If U.K. Votes Brexit, Frexit and Italexit Could Follow
http://www.thedailybeast.com/article...ld-follow.html
BARBIE LATZA NADEAU06.23.165:00 AM ET
ROME — Most people know what it feels like to stay in a relationship too long. What were once small annoyances become huge fights as patience wears thin. And before you know it promises are being broken and doors (or in this case borders) are slamming shut.
That’s kind of how the European Union is behaving right now, or at least that’s what recent polls suggest when it comes to the question of whether or not British voters should vote to stay in the European Union on Thursday. It’s as if Europe is saying to the U.K., “OK, then, just go… But if you go, don’t come back!”
And if the U.K. does vote to divorce itself from Europe on Thursday, there is no telling just how nasty the final settlement might be, or even how many other countries are going to follow the U.K.’s lead and try to get out, too.

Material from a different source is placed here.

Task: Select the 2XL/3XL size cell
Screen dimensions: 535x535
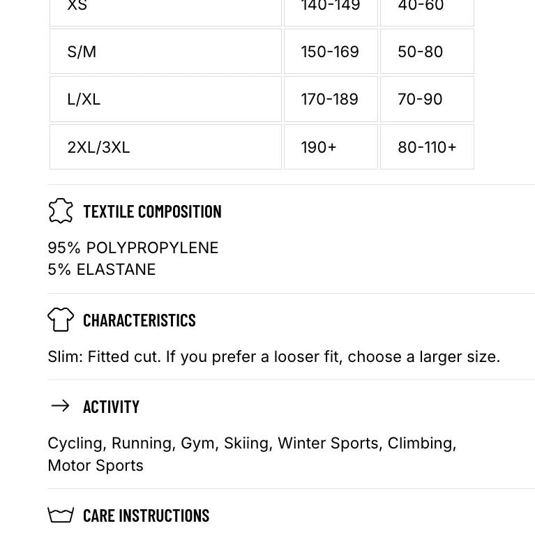Action: pos(165,147)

Countries like Sweden are already contemplating a referendum of their own if the U.K. votes to bail. One might envision years of “Swexit,” “Frexit,” and “Italexit” sagas unfolding as countries consider the value of staying in a broken union while popular opinion weighs against it.
What’s more, it sometimes seems that nobody outside the U.K. is really fighting to keep it in the European Union save arrogant Eurocrats and multi-national and British-based pan-European businesses that will be directly affected by the British vote.

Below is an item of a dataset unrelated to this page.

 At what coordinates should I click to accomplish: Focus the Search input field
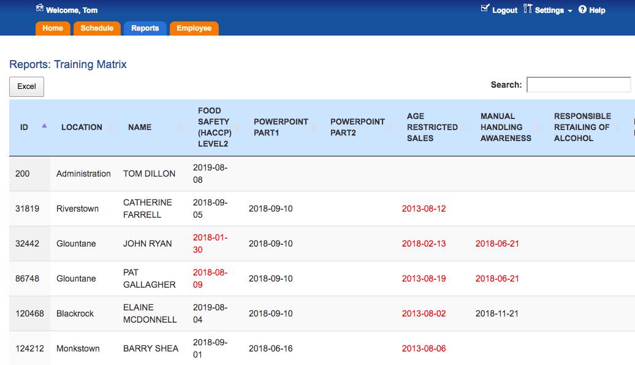point(579,85)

A recent survey by the German Bertelsmann Foundation suggests that the majority of Europeans may favor the U.K. remaining in Europe, but they are not exactly pleading with their friends across the English Channel to stay. And some may be inspired to ditch the European project themselves.
Take France, a founding member and architect of the European Union. According to the Bertelsmann poll, only 41 percent of the French think British voters should vote to stay. Next year, Marine Le Pen, a fervent anti-EU campaigner, will almost certainly dominate the first round of France’s presidential elections, even if, like her father when he was a candidate in 2002, she is forced out in the second round.

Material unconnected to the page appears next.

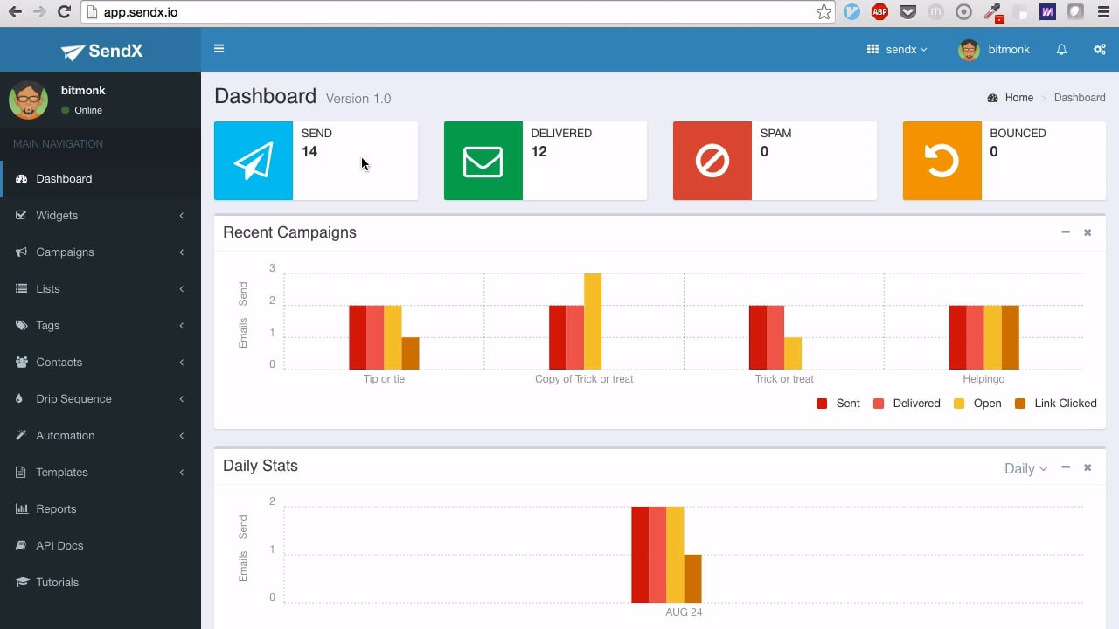Bookmark page using the star icon
Screen dimensions: 1119x629
824,12

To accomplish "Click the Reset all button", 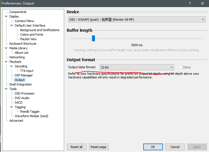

In the wake of a Brexit vote, it’s certain that Marine Le Pen’s calls for France to hold its own referendum will gain momentum, and it’s no accident that she announced this week she was very much in favor of Britain pulling out.
“I would vote for Brexit, even if I think that France has a thousand more reasons to leave than the U.K.,” she said, since the French have to deal with the euro currency and the open borders of the continent under the Schengen agreement, both of which the British refused to join long ago. “Whatever the result,” said Le Pen, “it shows the EU is decaying, that there are cracks everywhere.”